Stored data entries
##########
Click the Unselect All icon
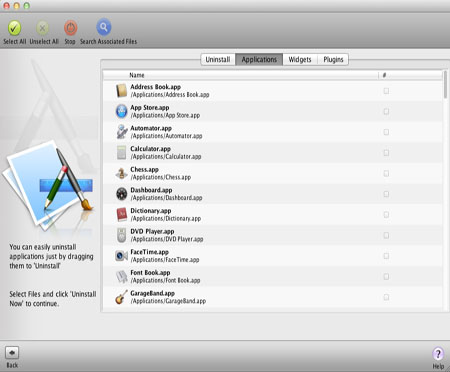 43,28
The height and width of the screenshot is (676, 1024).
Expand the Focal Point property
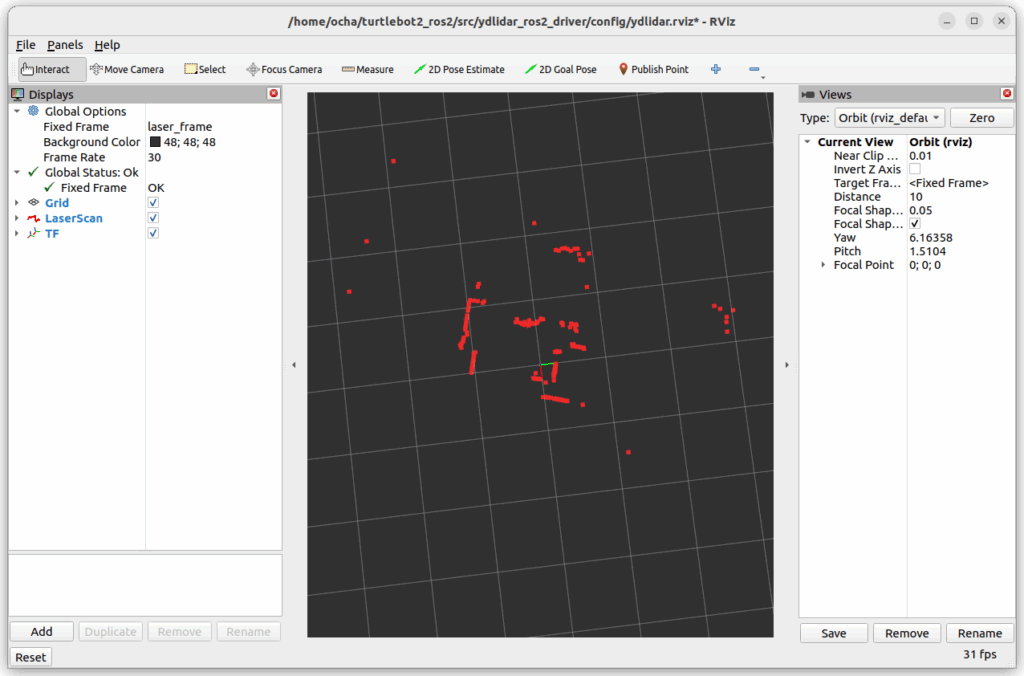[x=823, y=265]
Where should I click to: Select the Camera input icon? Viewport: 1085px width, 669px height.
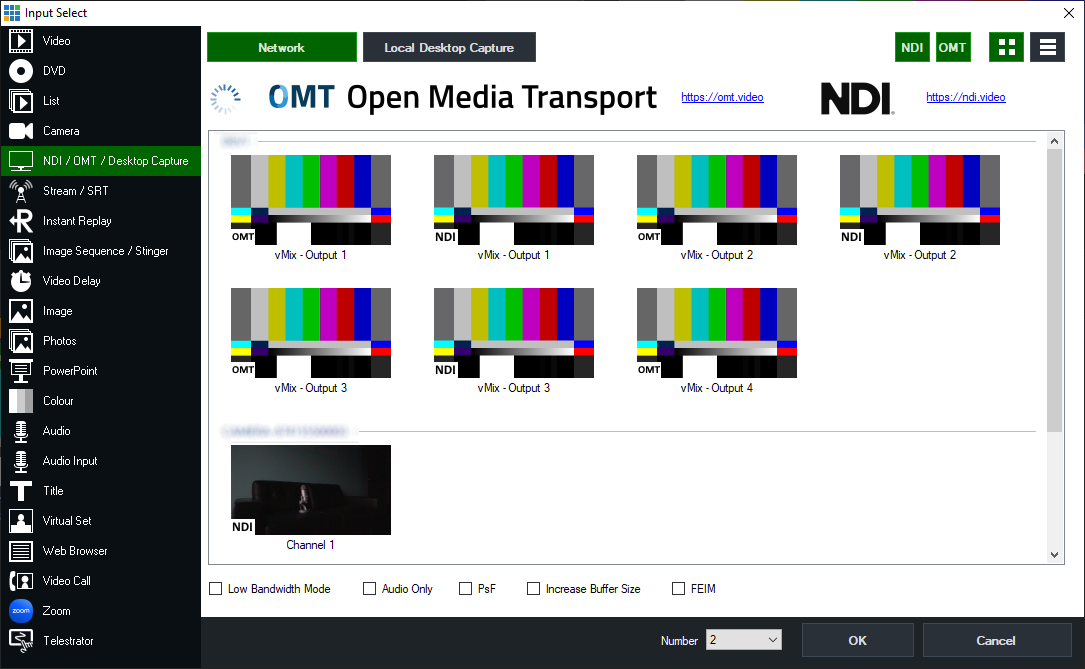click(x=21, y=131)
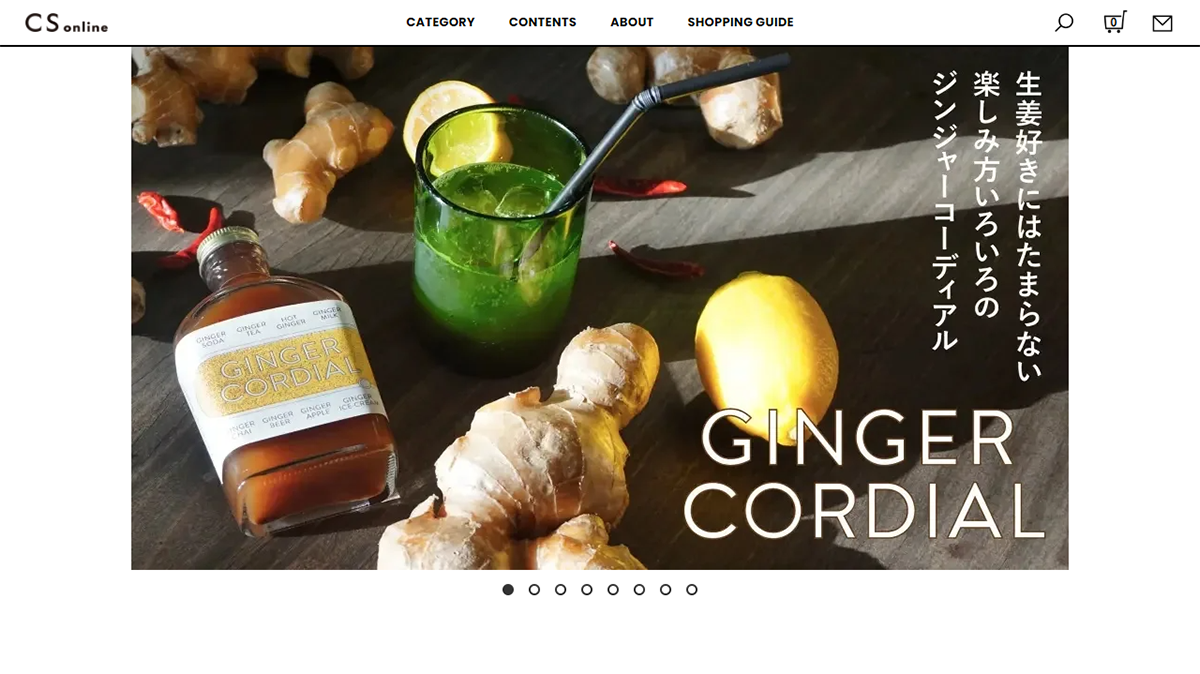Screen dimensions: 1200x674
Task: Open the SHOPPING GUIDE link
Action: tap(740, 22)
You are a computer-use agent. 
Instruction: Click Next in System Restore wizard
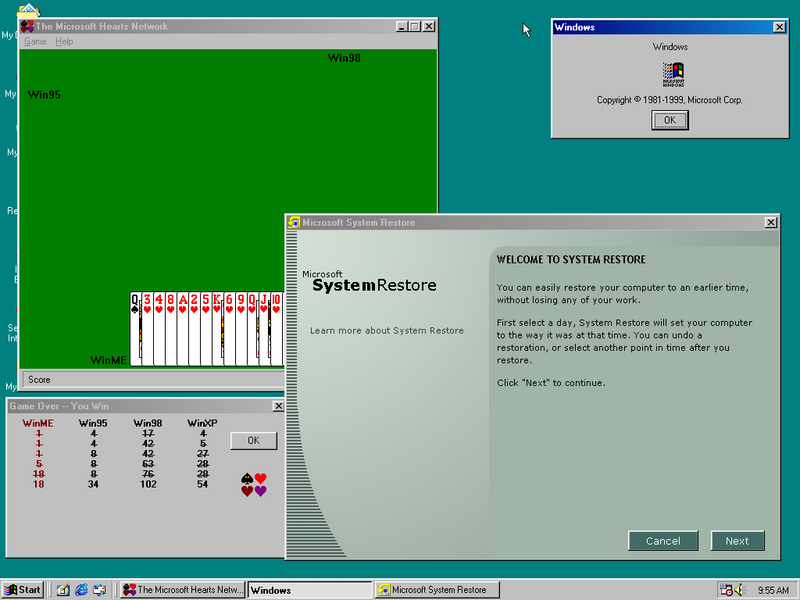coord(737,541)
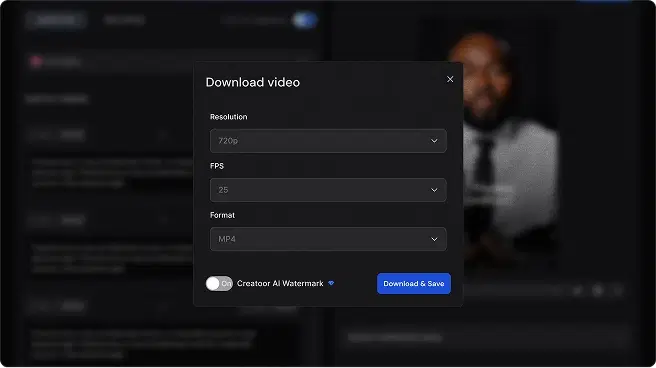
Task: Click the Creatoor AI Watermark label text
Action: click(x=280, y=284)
##########
● Requirement
The entries above should be given again exactly, minus any pictures.

● Solution to the problem
Click the Unselect All icon
 43,28
The height and width of the screenshot is (676, 1024).
Expand the Focal Point property
[x=823, y=265]
Where should I click to: Select the Camera input icon? Viewport: 1085px width, 669px height.
click(x=21, y=131)
Screen dimensions: 1200x674
Task: Open the SHOPPING GUIDE link
Action: tap(740, 22)
You are a computer-use agent. 
Instruction: Click Next in System Restore wizard
coord(737,541)
Task: Click the Creatoor AI Watermark label text
Action: click(x=280, y=284)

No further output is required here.